Supplied passage:
——————
The trouble is that this argument is not totally correct. These days Nehru tends to get blamed even for the economic mess created by his daughter Indira Gandhi. Between 1950-1965, the economic growth of India was 4.1% per year, on an average. Nehru was the prime minister between 1947 and 1964.

Between 1965 and 1981, the economic growth was 3.2% per year on an average. For most of this period, Indira Gandhi was the prime minister. As Arvind Panagariya writes in India—The Emerging Giant: “She [i.e. Indira Gandhi] nationalized the major banks, oil companies, and coal mines. She imposed tight restrictions on operations of foreign companies…She introduced tight ceilings on urban landholdings and effectively outlawed layoffs of workers…Many of the restrictions introduced during this era proved politically difficult to undo later, and some of them continue to harm growth today.”

All these things slowed down Indian economic growth considerably. As Rakesh Mohan and Muneesh Kapoor write in an IMF working paper titled Pressing the Indian Growth Accelerator: Policy Imperatives: “The slowdown in growth during the 1965-81 period, ‘the darkest in the post independence economic history of India’, can be attributed to the various restrictive policy actions put in place during this period that effectively closed the Indian economy and slowed down Indian economic growth, just when various East Asian countries were opening up and accelerating their growth.”
——————
Collected data:
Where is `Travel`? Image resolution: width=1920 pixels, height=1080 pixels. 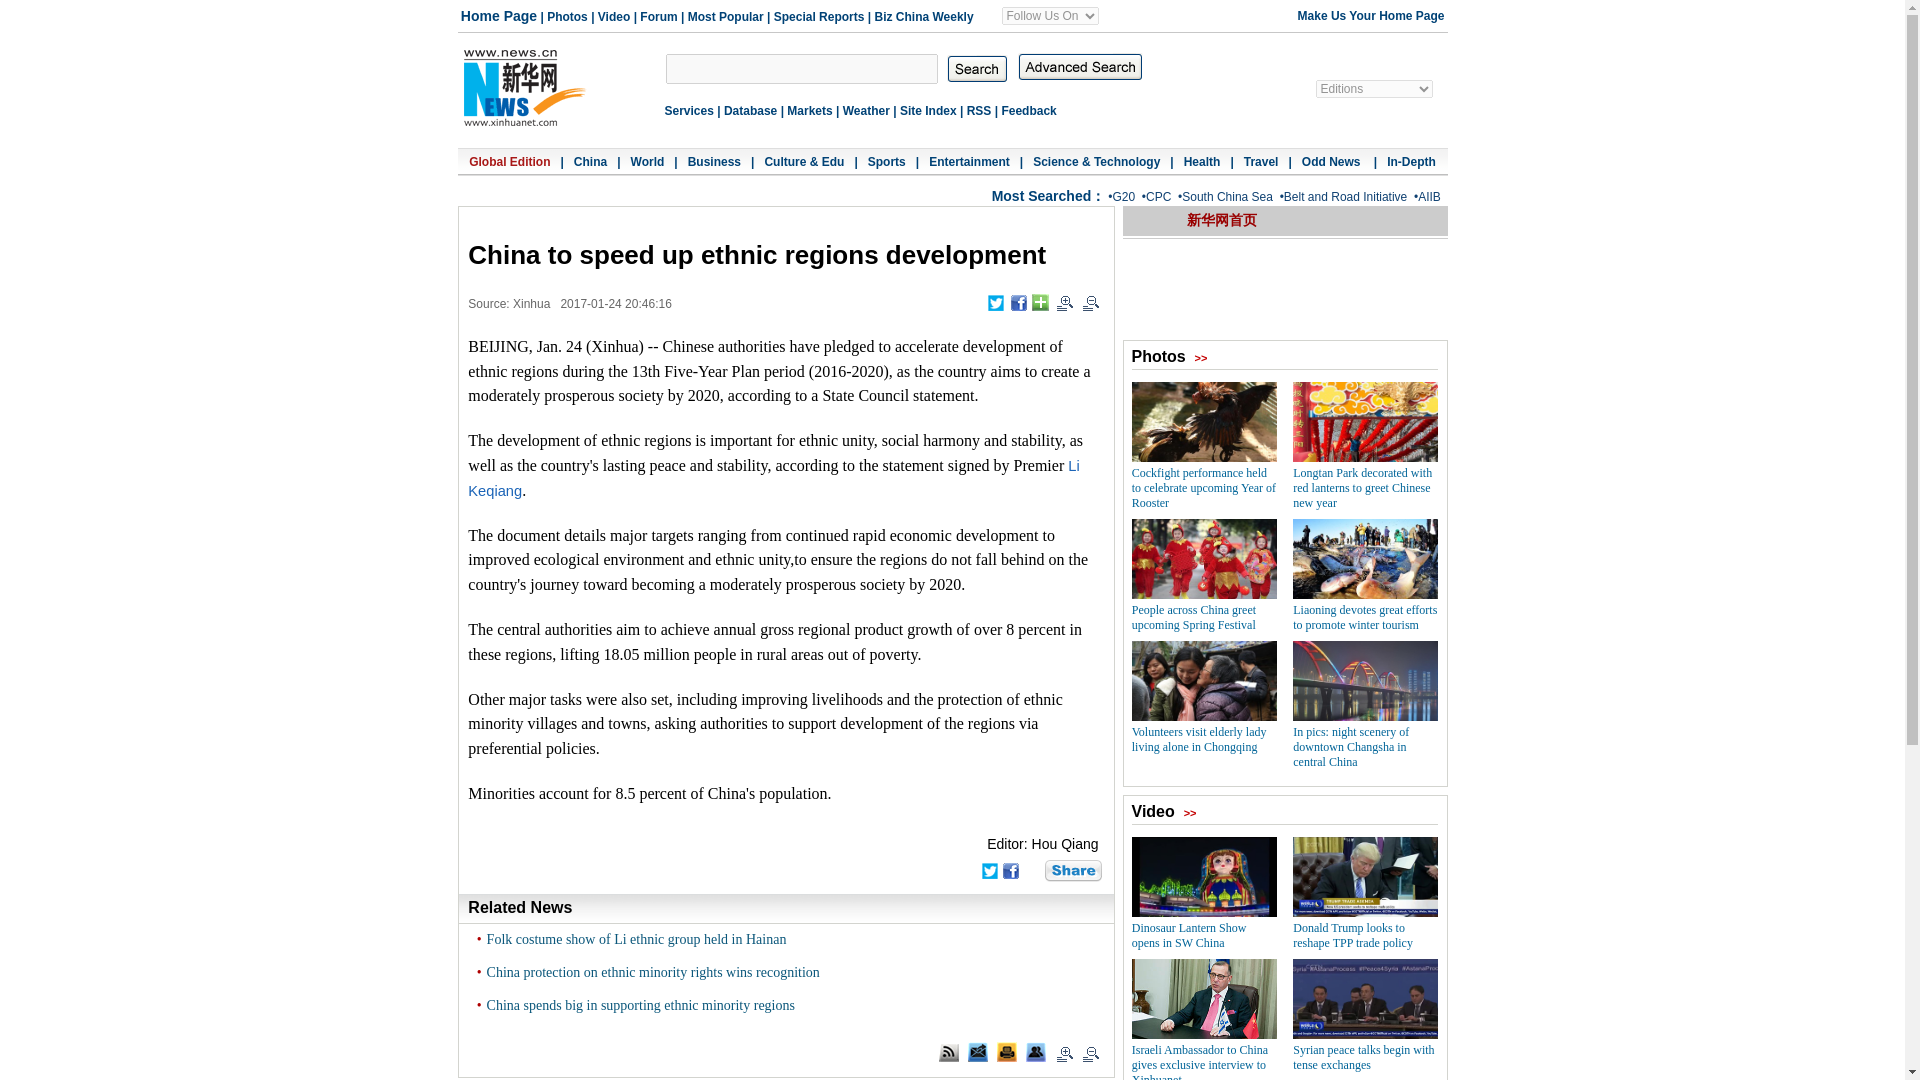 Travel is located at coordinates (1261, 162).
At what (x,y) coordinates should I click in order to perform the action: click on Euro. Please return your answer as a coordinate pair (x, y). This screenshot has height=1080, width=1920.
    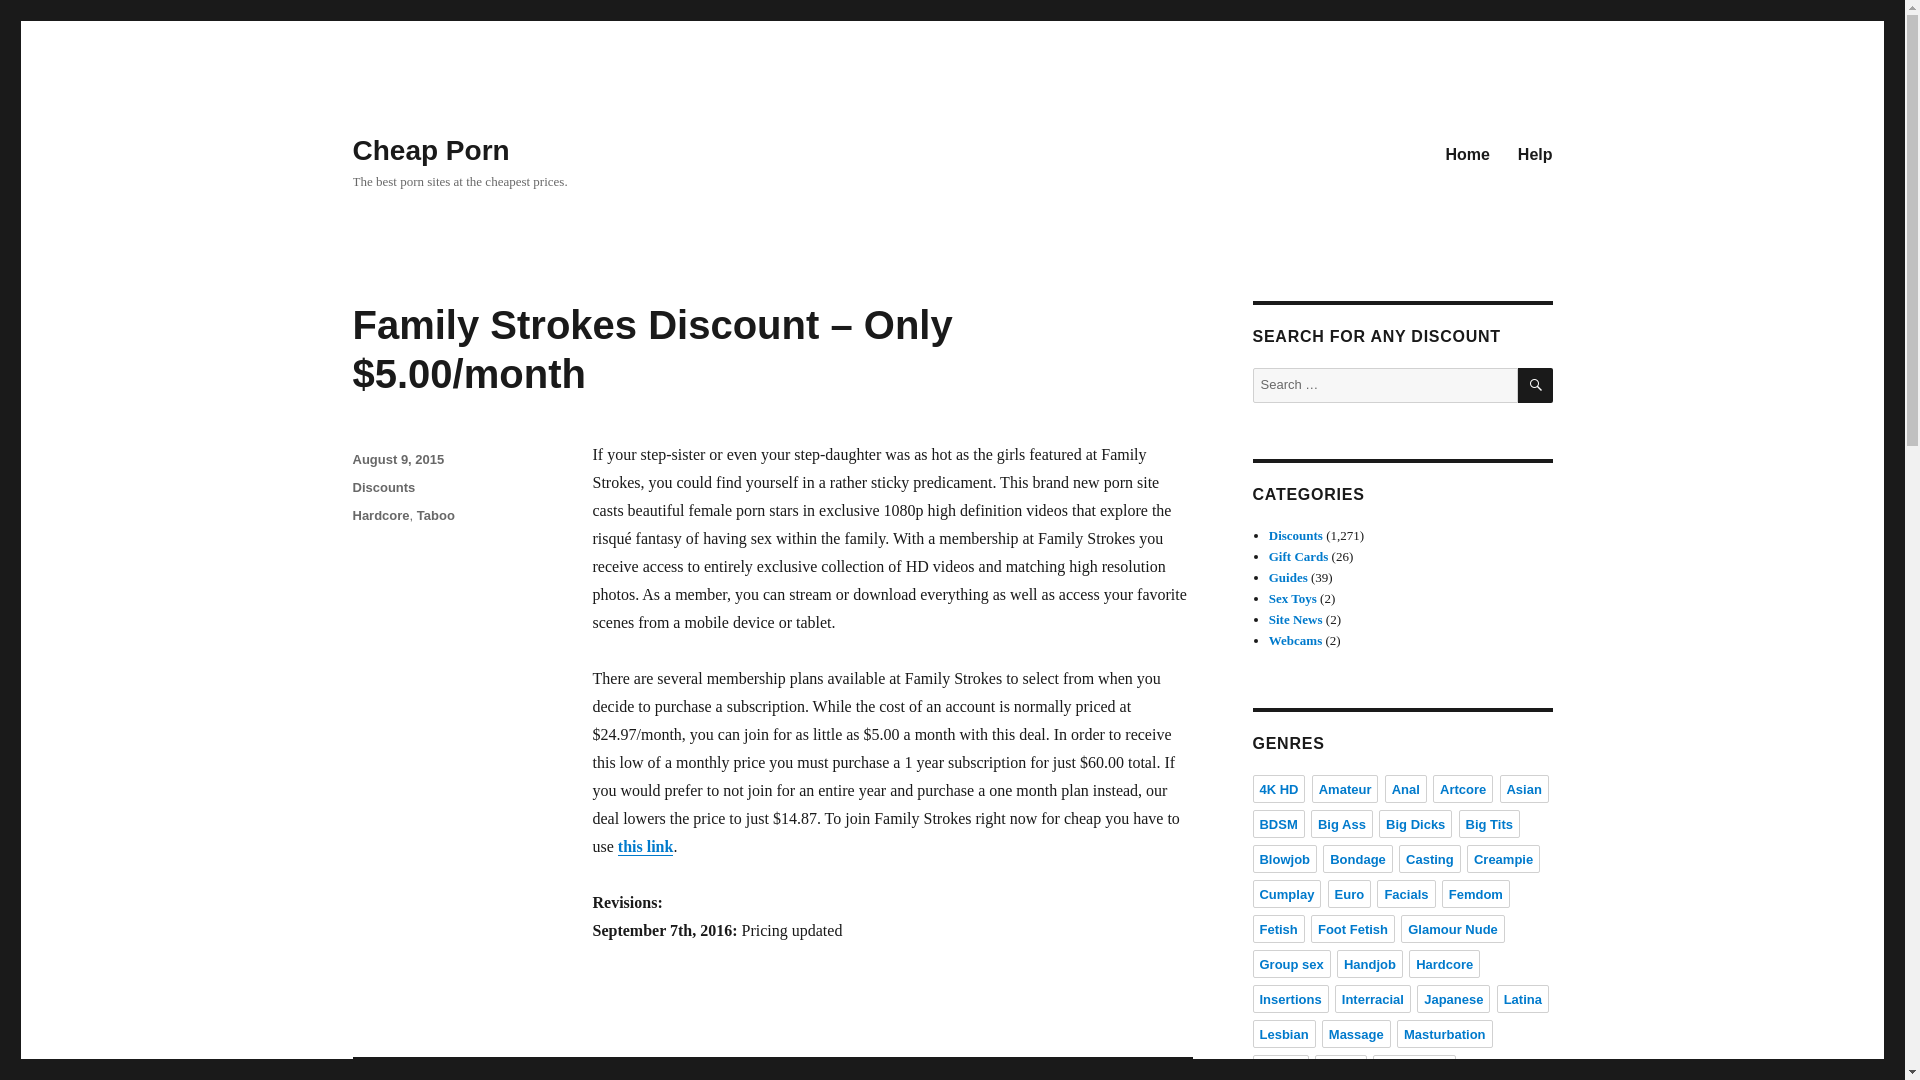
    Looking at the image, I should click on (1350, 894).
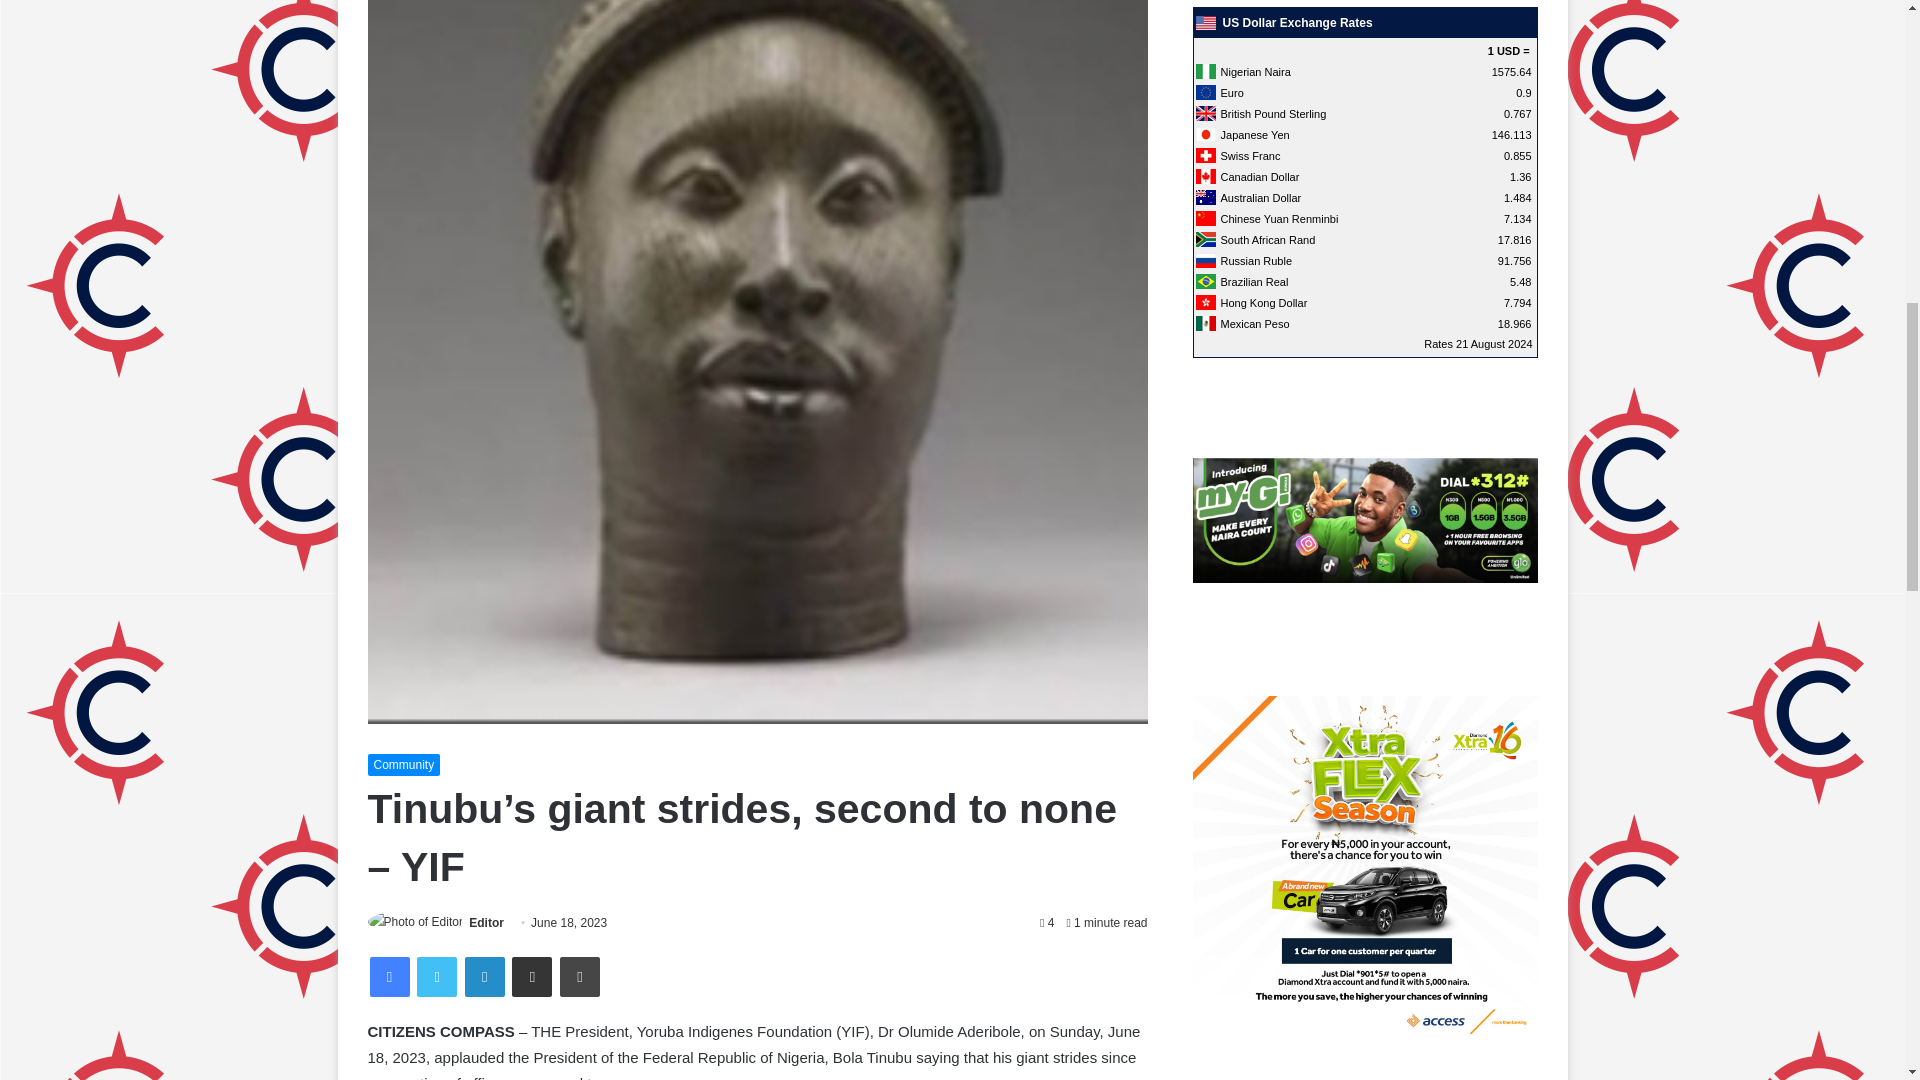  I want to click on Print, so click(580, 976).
——————
Exercise instructions:
(A) In the passage on India's economic growth, what was the country's average annual growth rate between 1965 and 1981?
(B) Pick up the passage on India's economic growth after its last sentence and carry it forward.

Answer list:
(A) 3.2% per year.

(B)
Long story short—as the government grew bigger, the economic growth of the country slowed down majorly. In fact, while the economic growth between 1965 and 1981, slowed down to 3.2% per year, the growth between 1965-1966 and 1974-1975 had been even slower at just 2.6%. This when the population growth was at 2.3%.

As Panagariya writes: “While the government understandably did not publicly acknowledge that it had gone too far in restricting industrial activity, it quietly began to ease up controls through administrative measures. These measures included capacity expansion, increase in the threshold level of investment below which no license was required, delicensing in selected sectors, and permission to change the product mix within existing authorised capacity.”

These changes started to happen in the mid-1970s and were expanded on between 1979 and 1984. The economic growth averaged at 4.8% per year between 1981-1982 and 1987-1988. Over the ten-year period of 1981-1990 it averaged at 5.4%.

The trouble was that in the second half of the 1980s, a good portion of the economic growth was financed by borrowing from abroad. This ultimately led to the economic crisis of 1991 and which finally led to economic reforms being initiated by the Narsimha Rao government with Manmohan Singh as the finance minister.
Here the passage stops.